**Work to complete:** Reproduce the rows below word for word, leaving out the pictures.

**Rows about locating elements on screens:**
........
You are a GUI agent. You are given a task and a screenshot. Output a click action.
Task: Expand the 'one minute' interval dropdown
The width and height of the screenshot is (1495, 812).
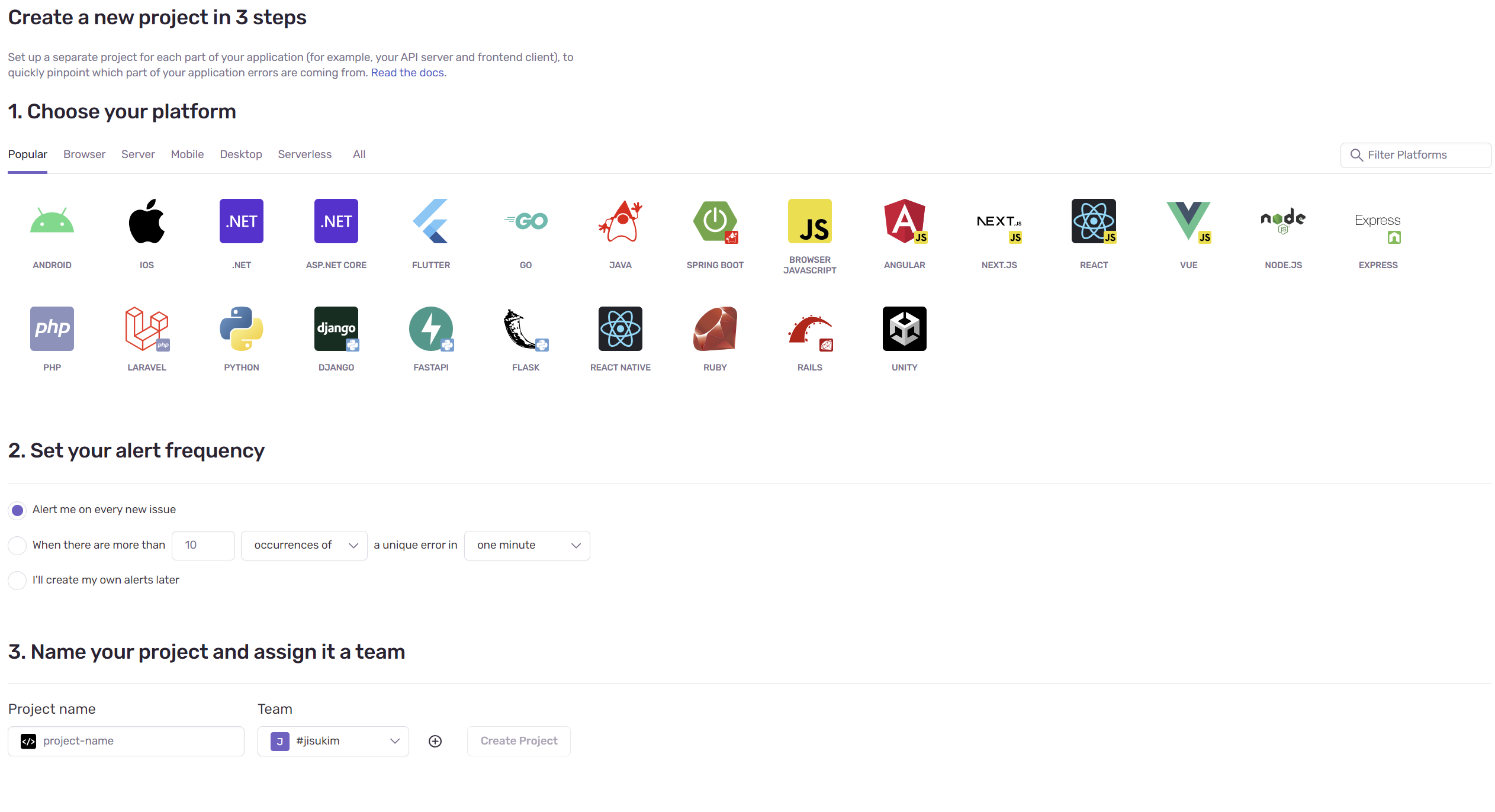(527, 545)
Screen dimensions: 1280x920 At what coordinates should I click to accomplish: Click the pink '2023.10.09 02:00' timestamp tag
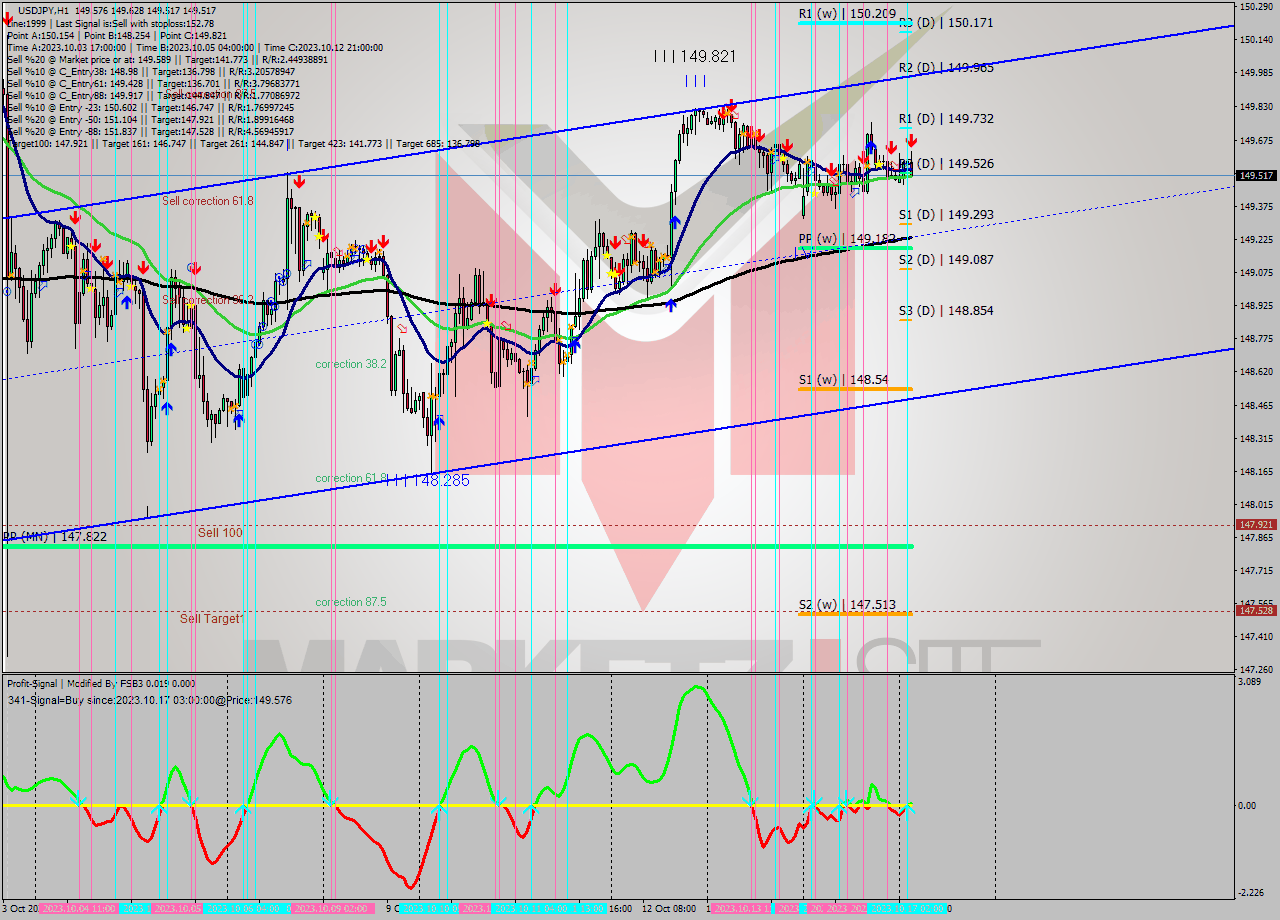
........
**Complete response:**
You are a GUI agent. You are given a task and a screenshot. Output a click action.
Task: Expand the 'one minute' interval dropdown
The width and height of the screenshot is (1495, 812).
(527, 545)
Screen dimensions: 1280x920 At what coordinates should I click to accomplish: Click the pink '2023.10.09 02:00' timestamp tag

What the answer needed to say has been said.